Hoy, poco después de las últimas elecciones generales, da comienzo la tercera parte de esta ópera bufa. Nuestro hombre de Waterloo, merced a los caprichos de la aritmética parlamentaria, vuelve a tener la llave de la investidura del mismo candidato, gracias a sus siete diputados. Lógicamente, el precio a cobrar ahora debería de ser, por fuerza, mayor. Lo que ocurre es que las nuevas exigencias pueden llevarnos a límites desconocidos, sobre todo teniendo en cuenta el inconmensurable ego de los protagonistas: Puigdemont ha perdido el contacto con la realidad y sigue arengando a una república imaginaria desde su exilio belga, convencido de ser el último independentista puro y genuino. Y Sánchez, tal como afirmó una vez el escritor Arturo Pérez-Reverte, es un killer; es decir, un digno representante de El Príncipe ideado por Maquiavelo: un ser amoral, entregado exclusivamente a su única pasión, que es mantenerse en el Poder. La confluencia de semejantes egos es, sencillamente, inquietante: ¿Hasta dónde llevará sus demandas Puigdemont, ebrio de sensación de poder a causa de la posición que le confiere la nueva aritmética parlamentaria? Y sobre todo: ¿Hasta dónde está dispuesto a llevar su amoralidad el príncipe Pedro Sánchez con tal de  ser investido presidente?

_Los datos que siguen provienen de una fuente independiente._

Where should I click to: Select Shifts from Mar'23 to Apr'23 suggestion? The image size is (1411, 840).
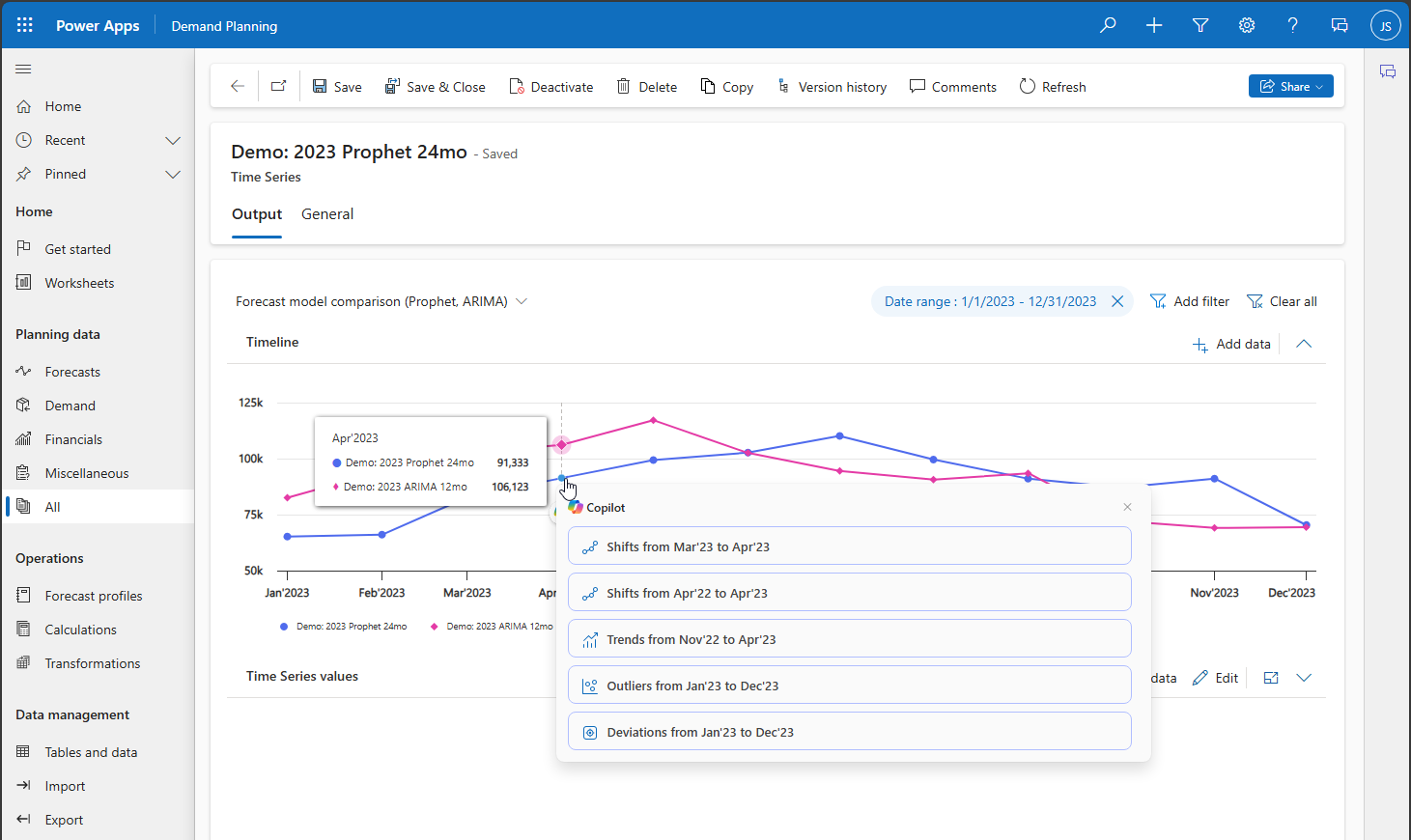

Nadie lo sabe. De momento, los agoreros del fin de España ya han certificado el principio de éste con la autorización del uso del Gallego, el Catalán y el Euskera en el ámbito del Congreso. Una medida ya en vigor en el Senado desde 2010 y que, lejos de “romper” España, la hará más inclusiva, al reflejar la diversidad y la pluralidad del país. La cuestión, sin embargo, no es sólo, “porqué podrán usarse allí esas lenguas a partir de ahora, sino por qué hasta ahora no se podían usar”, como señala Javier Cercas en su artículo A favor del catalán en el Congreso (y en todas partes) (El País, 20 de agosto); sinopor qué el Estado no implantó esta medida de oficio hace tiempo y no porla conveniencia electoral de Pedro Sánchez y a instancias de un nacionalismo sin autoridad moral, pues oprime a los alumnos castellanohablantes de Cataluña al negarles el elemental derecho a aprender en su lengua materna.

Pero esta primera exigencia es sólo un aperitivo al lado de las otras dos, que nos sitúan en terrenos pantanosos y nunca antes explorados: En el momento en que escribo esta nota, Junts ya ha hecho saber que quiere una Ley de Amnistía (lo cual significa aceptar, de facto, que hay presos políticos en España); que la quiere registrada y admitida por el Congreso antes de la investidura y que incluya, además -advierte la dirigente neoconvergente Míriam Nogueras-, a Laura Borràs, cuya condena nada tiene que ver con el Procés y mucho con la corrupción de un cargo público. Pero la clave de bóveda será, sin duda, un referéndum de autodeterminación para Cataluña. Una consulta de improbable, endiablado encaje en la Constitución y que pondría a prueba todas las costuras del Estado.

Este tercer acto tiene un final abierto, lo que sin duda lo hace más angustioso. Sólo cabe preguntarnos: ¿será el último?